O zaman olanlar, bu gün de olmaya devam etmektedir. Yetmişli yılların din düşmanları gibi görünenleri bu gün en ileri saflarda dinime hizmet etmeye devam etmektedirler.
Niçin Müslümanlara saldırırlar? Sorusuna gelince.
Sarrafın dükkânı soyulur.
Meyveli ağaç taşlanır.
Güzeller kıskanılır.
Aslan zincire vurulur.
Gül, kazanlarda kaynatılır, gül yağı olur.
“Yahu hocam bu dinsiz, imansız, ateist, komünist insanlarla niçin uğraşmazlar da Müslüman’la uğraşırlar?” derler.
Kalpazanın evi soyulmaz. Meyvesiz ağaç taşlanmaz. Çirkini kimse kıskanmaz.
Yılan yastığı çiçeği çok güzel ama ondan gülyağı çıkmaz.

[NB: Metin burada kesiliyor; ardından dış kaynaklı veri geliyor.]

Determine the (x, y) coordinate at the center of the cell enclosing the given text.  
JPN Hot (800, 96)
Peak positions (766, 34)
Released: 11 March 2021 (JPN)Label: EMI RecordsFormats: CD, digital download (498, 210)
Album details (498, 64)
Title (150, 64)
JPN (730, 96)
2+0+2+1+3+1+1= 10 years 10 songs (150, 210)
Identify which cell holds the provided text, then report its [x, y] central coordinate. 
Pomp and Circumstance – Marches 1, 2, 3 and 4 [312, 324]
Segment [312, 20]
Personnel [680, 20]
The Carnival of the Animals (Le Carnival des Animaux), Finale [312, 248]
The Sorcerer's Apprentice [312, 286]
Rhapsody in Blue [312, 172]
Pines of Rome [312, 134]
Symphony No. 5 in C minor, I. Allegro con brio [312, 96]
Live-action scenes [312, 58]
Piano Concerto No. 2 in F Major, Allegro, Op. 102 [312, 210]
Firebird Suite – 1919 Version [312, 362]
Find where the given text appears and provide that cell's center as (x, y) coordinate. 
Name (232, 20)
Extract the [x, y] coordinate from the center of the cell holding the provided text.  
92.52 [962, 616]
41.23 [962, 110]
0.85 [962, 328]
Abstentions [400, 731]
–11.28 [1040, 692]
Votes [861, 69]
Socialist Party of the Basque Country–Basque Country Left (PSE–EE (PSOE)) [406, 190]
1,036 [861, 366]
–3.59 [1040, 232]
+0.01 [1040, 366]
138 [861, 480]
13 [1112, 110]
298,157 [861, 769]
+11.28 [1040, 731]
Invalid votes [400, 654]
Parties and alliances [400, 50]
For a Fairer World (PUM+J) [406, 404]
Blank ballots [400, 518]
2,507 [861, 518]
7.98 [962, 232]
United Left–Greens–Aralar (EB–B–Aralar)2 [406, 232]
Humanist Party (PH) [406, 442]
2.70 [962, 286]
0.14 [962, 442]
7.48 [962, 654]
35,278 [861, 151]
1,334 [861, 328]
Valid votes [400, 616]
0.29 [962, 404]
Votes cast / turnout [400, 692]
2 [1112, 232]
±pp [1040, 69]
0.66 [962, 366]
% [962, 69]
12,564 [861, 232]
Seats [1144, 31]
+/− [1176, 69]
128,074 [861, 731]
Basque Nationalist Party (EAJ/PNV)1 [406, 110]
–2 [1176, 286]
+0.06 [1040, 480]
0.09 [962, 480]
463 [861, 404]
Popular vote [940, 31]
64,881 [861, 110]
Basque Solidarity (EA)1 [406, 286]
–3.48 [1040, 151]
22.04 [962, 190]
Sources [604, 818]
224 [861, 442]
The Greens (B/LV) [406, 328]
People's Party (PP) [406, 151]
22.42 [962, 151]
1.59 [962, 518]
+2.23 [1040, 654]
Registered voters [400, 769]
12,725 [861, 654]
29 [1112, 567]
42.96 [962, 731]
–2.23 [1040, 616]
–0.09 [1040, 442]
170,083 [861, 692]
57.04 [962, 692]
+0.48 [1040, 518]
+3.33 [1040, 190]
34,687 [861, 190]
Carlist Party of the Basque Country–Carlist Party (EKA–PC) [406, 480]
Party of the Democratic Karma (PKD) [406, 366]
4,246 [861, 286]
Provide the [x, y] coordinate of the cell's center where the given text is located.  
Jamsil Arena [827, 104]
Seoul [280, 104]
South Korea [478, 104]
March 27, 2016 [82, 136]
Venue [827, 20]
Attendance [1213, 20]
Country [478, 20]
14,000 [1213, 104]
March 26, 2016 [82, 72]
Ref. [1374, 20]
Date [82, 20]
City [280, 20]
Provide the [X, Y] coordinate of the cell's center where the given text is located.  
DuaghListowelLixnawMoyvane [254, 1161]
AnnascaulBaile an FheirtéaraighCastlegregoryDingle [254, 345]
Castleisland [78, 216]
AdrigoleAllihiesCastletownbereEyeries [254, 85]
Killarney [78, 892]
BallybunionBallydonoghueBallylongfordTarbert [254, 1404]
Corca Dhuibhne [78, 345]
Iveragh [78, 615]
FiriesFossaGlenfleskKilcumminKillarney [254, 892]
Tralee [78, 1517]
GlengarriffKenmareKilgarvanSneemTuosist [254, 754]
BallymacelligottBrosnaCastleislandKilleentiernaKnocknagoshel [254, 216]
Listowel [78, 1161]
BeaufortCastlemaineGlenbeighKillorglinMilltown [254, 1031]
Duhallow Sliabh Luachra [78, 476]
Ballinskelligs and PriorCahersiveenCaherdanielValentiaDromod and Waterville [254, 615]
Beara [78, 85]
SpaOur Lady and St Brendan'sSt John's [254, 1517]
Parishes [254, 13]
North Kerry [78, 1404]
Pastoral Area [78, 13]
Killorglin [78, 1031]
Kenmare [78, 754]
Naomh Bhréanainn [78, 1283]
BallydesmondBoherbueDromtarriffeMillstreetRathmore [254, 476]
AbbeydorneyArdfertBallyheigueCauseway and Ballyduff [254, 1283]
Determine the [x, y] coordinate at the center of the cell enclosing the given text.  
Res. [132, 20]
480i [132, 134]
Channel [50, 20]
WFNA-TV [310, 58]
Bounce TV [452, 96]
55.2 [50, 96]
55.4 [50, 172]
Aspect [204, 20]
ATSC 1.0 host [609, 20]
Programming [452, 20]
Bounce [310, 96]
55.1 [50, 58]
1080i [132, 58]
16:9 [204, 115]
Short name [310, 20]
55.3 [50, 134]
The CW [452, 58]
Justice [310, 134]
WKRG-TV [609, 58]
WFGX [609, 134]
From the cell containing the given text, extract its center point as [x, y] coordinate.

Biz, gönlümüzde bir ayeti bütün dünya ve dünyadakilerden daha değerli bir imanı taşıyoruz.
Cennete doğru yol almaya çalışıyoruz.
Yükümüz çok değerli.
Şeytanlar ve yardımcıları bunları almak ve atmak istiyor.
“Bize yaramayanı size de yar etmeyiz.” Diyorlar.
Sevgili peygamberimize, değerli eşlerine ve ashabına yapılan iftiralar, baskılar, işkenceler, sürgünler ve kıtallerin binde biri bize yapılmış değil.
Dünya genelinde İslâm’a karşı yapılan bu toplu saldırı karşısında İslâm için endişeye düşmeyelim çünkü Rabbimiz: “Şüphesiz o zikri ( Kur’ anı) biz indirdik ve elbette onun koruyucusu da biziz” buyurmuştur.(K.Kerim Hıcr süresi ayet 9)
Biz, kendimiz, çocuklarımız, milletimiz ve bütün insanlık hakkında endişe edelim. İki dünyamızın güzel olması için Allah’ın kitabına sımsıkı sarılalım ve örnek olarak da Allah’ın rasülünü adım adım izleyelim.